# Work to be completed
Render everything from the line containing "Where should I click to: Click" down to the last of the lines below as a Markdown table, leaving out blank lines. Use a Row column for the row number and a Line text column for the line itself.

□ □ □ □

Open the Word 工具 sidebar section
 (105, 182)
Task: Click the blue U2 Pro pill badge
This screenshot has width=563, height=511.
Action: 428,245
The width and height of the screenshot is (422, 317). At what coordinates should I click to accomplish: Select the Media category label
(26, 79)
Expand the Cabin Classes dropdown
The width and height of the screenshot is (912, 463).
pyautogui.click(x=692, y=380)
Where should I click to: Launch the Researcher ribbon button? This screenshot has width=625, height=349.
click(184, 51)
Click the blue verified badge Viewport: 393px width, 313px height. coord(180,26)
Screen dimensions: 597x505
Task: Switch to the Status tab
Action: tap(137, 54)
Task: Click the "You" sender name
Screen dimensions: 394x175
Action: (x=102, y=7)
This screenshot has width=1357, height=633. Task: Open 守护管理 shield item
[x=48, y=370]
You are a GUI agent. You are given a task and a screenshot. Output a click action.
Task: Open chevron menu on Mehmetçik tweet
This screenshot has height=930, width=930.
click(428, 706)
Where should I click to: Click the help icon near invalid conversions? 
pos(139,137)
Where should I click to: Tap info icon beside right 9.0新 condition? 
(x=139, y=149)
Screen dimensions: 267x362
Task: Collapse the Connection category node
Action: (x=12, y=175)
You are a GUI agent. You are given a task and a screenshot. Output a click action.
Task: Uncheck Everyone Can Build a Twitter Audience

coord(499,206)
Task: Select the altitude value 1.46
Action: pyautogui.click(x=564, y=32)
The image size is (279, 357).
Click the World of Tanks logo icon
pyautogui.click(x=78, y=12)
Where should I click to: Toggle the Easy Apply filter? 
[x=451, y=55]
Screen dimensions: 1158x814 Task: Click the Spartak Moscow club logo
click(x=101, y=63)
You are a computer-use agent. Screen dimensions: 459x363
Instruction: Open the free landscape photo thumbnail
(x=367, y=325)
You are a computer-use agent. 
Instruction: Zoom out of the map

□ □ □ □

# Written response
| Row | Line text |
|---|---|
| 1 | Where should I click to: Click the help icon near invalid conversions?  |
| 2 | pos(139,137) |
| 3 | Where should I click to: Tap info icon beside right 9.0新 condition?  |
| 4 | (x=139, y=149) |
| 5 | Screen dimensions: 267x362 |
| 6 | Task: Collapse the Connection category node |
| 7 | Action: (x=12, y=175) |
| 8 | You are a GUI agent. You are given a task and a screenshot. Output a click action. |
| 9 | Task: Uncheck Everyone Can Build a Twitter Audience |
| 10 | coord(499,206) |
| 11 | Task: Select the altitude value 1.46 |
| 12 | Action: pyautogui.click(x=564, y=32) |
| 13 | The image size is (279, 357). |
| 14 | Click the World of Tanks logo icon |
| 15 | pyautogui.click(x=78, y=12) |
| 16 | Where should I click to: Toggle the Easy Apply filter?  |
| 17 | [x=451, y=55] |
| 18 | Screen dimensions: 1158x814 Task: Click the Spartak Moscow club logo |
| 19 | click(x=101, y=63) |
| 20 | You are a computer-use agent. Screen dimensions: 459x363 |
| 21 | Instruction: Open the free landscape photo thumbnail |
| 22 | (x=367, y=325) |
| 23 | You are a computer-use agent.  |
| 24 | Instruction: Zoom out of the map |